Exactly the lines below from the one with "Choose the Empty" up to and including the one with "This screenshot has height=795, width=790." make up the answer, with nothing else added.
------ Task material
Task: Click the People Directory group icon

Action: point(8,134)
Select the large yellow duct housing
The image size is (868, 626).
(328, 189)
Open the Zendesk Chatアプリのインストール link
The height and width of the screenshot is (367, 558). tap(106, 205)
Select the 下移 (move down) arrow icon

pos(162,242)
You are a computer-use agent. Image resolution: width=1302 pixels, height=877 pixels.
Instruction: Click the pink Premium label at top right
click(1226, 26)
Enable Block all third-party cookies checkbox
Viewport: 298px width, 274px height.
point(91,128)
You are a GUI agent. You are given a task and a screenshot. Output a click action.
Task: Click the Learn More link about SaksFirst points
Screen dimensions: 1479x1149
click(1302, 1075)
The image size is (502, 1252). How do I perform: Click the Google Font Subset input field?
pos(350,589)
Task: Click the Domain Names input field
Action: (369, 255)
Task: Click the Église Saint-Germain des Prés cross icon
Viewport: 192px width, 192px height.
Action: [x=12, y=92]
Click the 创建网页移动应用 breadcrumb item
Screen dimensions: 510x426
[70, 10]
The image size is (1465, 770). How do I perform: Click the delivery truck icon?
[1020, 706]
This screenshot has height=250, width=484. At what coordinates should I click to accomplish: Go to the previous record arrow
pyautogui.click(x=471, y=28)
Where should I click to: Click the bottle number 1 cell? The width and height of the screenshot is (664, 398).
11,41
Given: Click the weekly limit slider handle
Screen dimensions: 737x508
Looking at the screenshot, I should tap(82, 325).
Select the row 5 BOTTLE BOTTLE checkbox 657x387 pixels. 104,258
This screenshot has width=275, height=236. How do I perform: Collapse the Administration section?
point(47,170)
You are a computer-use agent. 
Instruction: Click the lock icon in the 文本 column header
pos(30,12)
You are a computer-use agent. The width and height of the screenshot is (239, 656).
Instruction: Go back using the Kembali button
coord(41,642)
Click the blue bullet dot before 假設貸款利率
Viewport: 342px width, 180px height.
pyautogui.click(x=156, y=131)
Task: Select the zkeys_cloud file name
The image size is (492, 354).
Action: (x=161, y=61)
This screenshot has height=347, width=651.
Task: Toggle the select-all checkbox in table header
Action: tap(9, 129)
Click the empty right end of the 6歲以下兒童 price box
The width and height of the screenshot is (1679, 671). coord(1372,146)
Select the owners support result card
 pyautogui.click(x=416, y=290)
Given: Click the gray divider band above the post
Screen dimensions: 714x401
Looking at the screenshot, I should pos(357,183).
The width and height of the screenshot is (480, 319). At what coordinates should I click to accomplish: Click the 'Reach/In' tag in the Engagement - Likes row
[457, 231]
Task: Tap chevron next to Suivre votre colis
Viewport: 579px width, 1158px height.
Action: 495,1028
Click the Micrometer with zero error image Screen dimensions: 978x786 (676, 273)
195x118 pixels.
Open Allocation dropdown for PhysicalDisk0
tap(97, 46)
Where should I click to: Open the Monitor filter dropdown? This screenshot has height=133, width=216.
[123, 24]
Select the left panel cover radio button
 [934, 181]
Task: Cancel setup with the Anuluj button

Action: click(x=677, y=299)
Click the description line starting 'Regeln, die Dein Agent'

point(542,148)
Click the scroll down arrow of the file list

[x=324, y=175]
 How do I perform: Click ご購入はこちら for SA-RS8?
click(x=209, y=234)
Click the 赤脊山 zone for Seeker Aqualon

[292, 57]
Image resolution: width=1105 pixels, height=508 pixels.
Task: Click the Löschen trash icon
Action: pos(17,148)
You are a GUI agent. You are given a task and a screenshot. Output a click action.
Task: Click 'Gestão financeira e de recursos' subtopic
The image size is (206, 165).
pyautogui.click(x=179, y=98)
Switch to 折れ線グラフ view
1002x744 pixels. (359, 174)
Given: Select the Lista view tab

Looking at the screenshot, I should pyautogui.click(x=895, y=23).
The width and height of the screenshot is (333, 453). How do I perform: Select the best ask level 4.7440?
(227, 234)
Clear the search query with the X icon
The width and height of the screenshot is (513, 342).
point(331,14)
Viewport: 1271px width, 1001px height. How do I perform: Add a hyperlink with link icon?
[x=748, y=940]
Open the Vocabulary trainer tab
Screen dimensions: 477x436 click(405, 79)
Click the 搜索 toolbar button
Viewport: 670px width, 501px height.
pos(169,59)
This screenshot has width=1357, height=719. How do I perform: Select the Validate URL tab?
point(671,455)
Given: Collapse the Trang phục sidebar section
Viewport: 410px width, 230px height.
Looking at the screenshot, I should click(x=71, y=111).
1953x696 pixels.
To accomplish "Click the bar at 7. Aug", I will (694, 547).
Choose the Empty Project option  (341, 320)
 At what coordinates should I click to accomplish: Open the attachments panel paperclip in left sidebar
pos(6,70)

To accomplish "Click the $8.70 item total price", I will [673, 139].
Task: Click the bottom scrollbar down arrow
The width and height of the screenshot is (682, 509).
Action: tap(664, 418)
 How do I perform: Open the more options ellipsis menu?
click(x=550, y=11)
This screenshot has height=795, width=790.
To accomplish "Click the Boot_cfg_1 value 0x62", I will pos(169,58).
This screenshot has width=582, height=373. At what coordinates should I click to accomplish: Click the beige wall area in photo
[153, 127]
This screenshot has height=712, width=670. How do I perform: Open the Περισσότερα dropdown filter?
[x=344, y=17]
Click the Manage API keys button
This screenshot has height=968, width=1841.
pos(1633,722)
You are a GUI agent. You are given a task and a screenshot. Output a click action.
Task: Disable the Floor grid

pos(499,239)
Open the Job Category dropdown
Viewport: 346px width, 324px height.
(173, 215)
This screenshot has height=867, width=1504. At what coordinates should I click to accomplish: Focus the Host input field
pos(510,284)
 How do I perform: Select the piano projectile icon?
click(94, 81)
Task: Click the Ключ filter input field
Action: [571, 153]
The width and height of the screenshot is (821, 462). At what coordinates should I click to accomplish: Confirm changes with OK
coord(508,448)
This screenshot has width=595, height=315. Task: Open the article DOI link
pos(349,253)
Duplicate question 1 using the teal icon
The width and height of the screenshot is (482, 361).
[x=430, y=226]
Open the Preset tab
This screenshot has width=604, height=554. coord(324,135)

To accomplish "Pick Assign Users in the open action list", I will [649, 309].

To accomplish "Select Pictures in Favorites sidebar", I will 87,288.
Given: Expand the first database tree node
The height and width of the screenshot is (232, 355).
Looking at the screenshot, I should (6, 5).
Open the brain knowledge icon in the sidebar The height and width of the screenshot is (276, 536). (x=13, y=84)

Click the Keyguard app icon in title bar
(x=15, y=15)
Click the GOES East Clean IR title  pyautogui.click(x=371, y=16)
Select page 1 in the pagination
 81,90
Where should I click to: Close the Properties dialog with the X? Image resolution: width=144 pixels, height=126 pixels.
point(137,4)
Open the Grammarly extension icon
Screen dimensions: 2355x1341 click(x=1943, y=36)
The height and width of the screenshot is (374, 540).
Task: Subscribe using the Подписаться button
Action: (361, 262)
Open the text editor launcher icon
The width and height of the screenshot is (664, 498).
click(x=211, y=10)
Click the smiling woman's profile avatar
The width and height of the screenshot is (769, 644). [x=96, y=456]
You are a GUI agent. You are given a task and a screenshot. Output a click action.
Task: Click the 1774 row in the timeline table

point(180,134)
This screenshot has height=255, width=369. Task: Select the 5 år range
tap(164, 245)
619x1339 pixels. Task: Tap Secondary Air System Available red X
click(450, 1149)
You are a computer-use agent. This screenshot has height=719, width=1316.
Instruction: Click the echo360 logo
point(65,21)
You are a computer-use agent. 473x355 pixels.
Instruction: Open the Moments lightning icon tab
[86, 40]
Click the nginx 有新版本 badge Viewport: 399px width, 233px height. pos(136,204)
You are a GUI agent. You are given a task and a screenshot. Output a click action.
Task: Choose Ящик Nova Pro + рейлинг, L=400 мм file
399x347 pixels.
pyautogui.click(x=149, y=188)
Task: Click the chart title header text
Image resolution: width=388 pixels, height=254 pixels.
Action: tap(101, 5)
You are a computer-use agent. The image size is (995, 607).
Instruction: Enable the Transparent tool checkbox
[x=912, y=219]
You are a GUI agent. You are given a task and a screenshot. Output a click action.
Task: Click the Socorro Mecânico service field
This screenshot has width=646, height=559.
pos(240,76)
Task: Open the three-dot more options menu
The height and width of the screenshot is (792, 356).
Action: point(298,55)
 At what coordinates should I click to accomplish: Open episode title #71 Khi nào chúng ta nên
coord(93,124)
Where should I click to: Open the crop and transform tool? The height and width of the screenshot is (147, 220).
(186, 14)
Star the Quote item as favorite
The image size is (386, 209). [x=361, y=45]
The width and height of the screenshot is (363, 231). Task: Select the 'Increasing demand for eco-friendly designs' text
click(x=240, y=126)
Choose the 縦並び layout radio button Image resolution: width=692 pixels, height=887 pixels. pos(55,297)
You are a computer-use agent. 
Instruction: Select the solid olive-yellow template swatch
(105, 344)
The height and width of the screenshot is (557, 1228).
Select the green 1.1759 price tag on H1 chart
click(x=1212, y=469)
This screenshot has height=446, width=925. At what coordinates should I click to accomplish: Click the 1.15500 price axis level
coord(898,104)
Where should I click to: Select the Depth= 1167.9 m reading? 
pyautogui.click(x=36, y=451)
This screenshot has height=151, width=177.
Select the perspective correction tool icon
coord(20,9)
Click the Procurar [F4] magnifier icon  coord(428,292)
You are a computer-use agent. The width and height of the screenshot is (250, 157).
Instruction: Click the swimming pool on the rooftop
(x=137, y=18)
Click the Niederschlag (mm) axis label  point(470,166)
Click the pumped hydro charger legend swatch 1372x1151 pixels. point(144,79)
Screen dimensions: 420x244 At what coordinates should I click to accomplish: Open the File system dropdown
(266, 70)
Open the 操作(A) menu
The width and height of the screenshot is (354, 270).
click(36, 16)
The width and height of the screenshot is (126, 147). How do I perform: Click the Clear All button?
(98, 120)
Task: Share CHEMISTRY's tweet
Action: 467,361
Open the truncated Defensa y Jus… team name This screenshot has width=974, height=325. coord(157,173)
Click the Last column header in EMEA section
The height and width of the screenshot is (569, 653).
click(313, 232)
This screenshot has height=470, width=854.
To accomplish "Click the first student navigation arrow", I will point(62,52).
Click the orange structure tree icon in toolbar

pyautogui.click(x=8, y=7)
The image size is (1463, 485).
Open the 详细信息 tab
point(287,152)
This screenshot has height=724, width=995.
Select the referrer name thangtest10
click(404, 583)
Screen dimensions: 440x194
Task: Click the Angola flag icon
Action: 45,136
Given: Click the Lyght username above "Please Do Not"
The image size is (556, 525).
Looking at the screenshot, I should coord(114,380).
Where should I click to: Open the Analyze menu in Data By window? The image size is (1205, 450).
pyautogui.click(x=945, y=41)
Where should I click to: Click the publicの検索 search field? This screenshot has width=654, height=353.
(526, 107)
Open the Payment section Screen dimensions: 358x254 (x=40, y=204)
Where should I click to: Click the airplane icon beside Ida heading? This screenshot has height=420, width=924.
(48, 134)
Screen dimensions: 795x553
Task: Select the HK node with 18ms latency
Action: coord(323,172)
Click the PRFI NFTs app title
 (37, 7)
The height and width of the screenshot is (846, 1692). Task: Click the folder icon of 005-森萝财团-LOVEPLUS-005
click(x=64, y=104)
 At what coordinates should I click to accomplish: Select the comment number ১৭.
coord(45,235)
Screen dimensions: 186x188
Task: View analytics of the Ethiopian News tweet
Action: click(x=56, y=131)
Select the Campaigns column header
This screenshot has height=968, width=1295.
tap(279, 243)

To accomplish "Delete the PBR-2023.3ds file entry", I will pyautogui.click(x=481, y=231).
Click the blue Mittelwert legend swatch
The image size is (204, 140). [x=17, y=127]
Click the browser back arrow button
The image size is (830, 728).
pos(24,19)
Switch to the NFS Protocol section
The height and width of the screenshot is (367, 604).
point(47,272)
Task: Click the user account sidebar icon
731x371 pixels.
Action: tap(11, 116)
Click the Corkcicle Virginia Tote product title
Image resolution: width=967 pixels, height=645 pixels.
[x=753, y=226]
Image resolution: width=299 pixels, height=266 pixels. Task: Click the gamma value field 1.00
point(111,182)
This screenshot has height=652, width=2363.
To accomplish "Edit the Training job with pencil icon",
------------
_Written answer_
Choose the Empty Project option  (341, 320)
 At what coordinates should I click to accomplish: Open the attachments panel paperclip in left sidebar
pos(6,70)

To accomplish "Click the $8.70 item total price", I will [673, 139].
Task: Click the bottom scrollbar down arrow
The width and height of the screenshot is (682, 509).
Action: tap(664, 418)
 How do I perform: Open the more options ellipsis menu?
click(x=550, y=11)
This screenshot has height=795, width=790.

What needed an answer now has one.